Senator Warren (D-Mass) noted that if the pathway starts moving effectively, the ACA pathway for biosimilars could have the potential to save the U.S. $44 billion over the next ten years. However, she also noted that—if the biosimilar market follows the lead of the generic market—cost reductions are not expected to occur until two or more follow-along competitor biosimilars join the market. Thus, Warren warned that drug makers need to “know the rules of the road,” so that competitors can enter the market soon. As result, Warren criticized the FDA for not having issued a draft guidance describing the standard for interchangeability. Warren asked Woodcock why the FDA has not completed this work in five years. After Woodcock responded without directly addressing the question, Warren contrasted the FDA delay to the relative speed of the European Union, which completed its pathway in 2003 and approved its first biosimilar in 2006.

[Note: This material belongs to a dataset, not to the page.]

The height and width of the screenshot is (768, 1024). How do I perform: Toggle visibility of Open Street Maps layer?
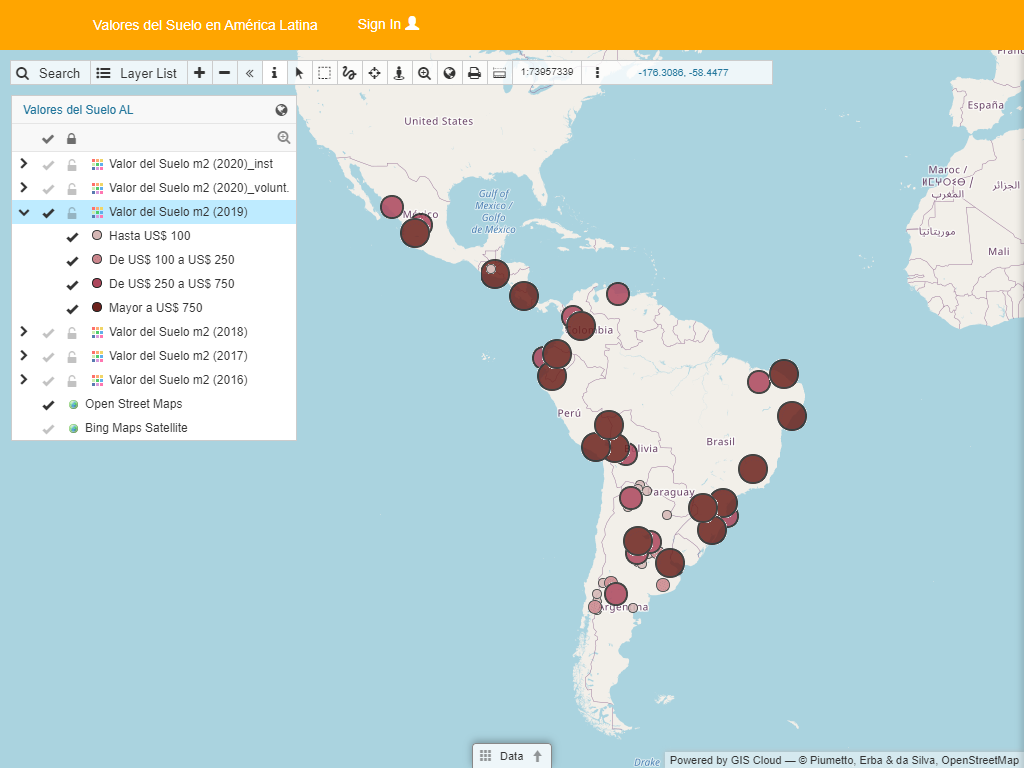point(48,405)
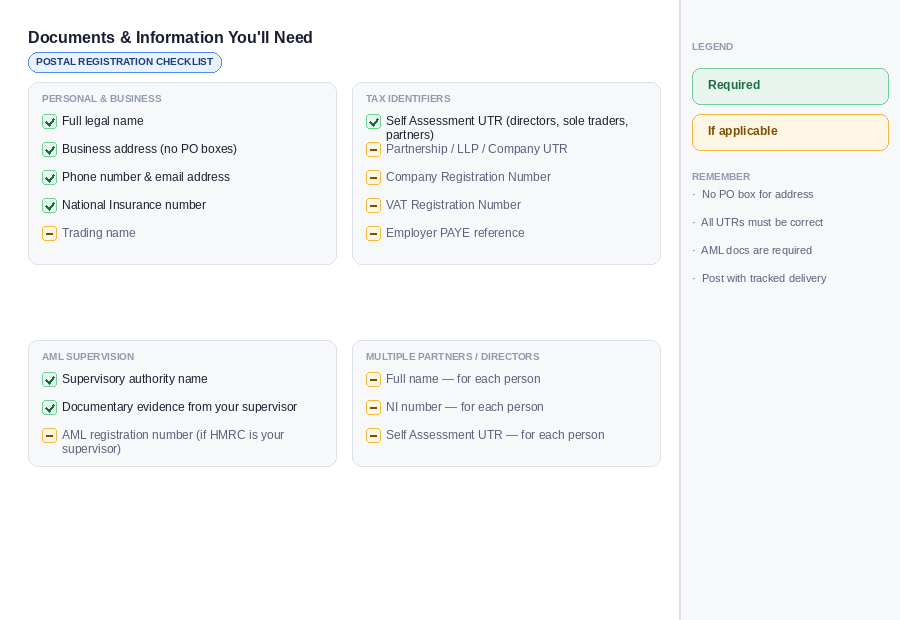Click the dash icon next to Employer PAYE reference
900x620 pixels.
(374, 234)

Murphy raised concerns about patient education and the risk that, even if biosimilars reach the market, physicians and consumers may not be willing to prescribe and use biosimilars. Murphy suggested that biologic manufacturers may be encouraged to flood the consumer space with information about why biosimilars are not a safe and effective alternative to their referenced biologic product. Murphy asked Woodcock how to get the truth out. Woodcock, who acknowledged that the responsibility of educating clinicians and consumers fell to the FDA, testified that the FDA was developing a plan of education. Woodcock testified that the FDA was consulting focus group to identify who to reach out to and what the message should be to persuade interested parties regarding the efficacy and promise of biosimilars.

Unnecessary spending

Murphy repeatedly warned Woodcock of the importance of “getting the word out.” Murphy explained that, in the next year, eight of the top 10 drugs could be biologics, which on average cost 22 times that of a traditional drug. Thus, Murphy explained, if biologic advertising was successful in reducing the prescribing of biosimilars, the resulting unnecessary spending would be in the billions. Warren echoed Murphy’s concerns and warned that the if the biosimilar market takes the shape of the generic market, where the majority of physicians retain negative perceptions about generics, public confidence in biosimilar products could be disastrous for prescription drug spending. Murphy explained that the savings and stakes are high because, if biosimilars could achieve the success of generics, which now represent 85 percent of dispensed prescriptions in the U.S., the enormous cost of biologics could be reduced.